▸ WHAT THE TASK ASKS
Pull each line containing "icon" out of the listing below.

▸ SUPPLIED RECORDS
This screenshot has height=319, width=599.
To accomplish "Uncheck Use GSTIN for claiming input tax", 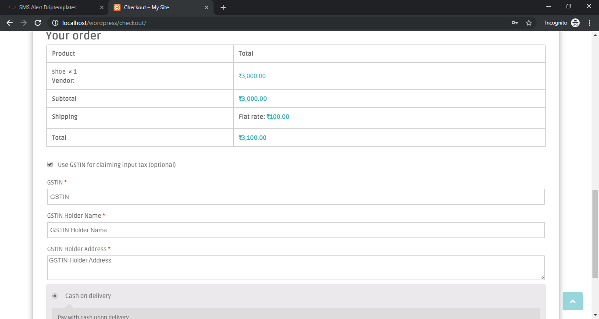I will [50, 165].
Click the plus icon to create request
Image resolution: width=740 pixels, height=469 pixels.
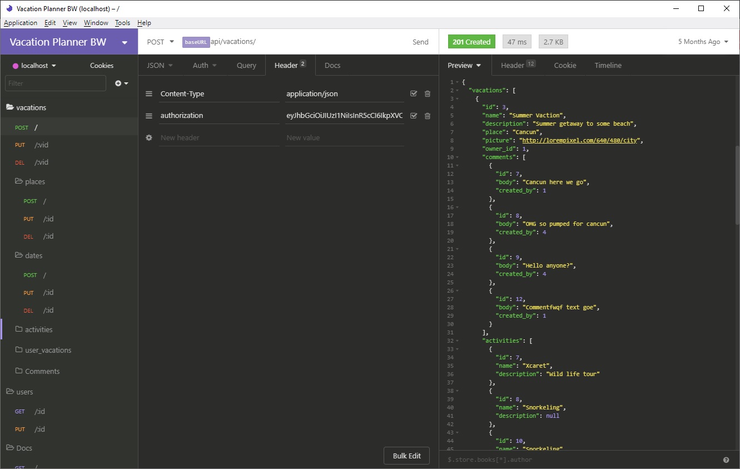(118, 83)
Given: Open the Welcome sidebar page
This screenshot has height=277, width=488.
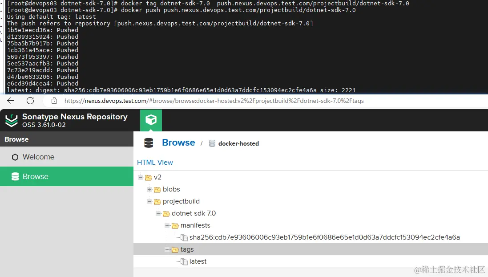Looking at the screenshot, I should pos(37,157).
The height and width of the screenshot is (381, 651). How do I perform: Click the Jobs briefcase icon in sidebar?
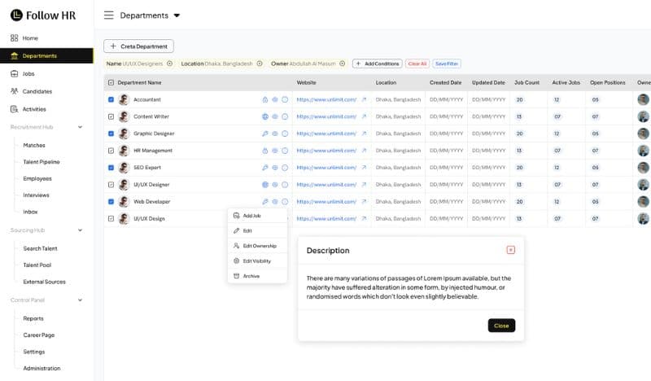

▸ PROBLEM SOLUTION
Click the plus icon to create request
The height and width of the screenshot is (381, 651). How do I perform: Click the Jobs briefcase icon in sidebar?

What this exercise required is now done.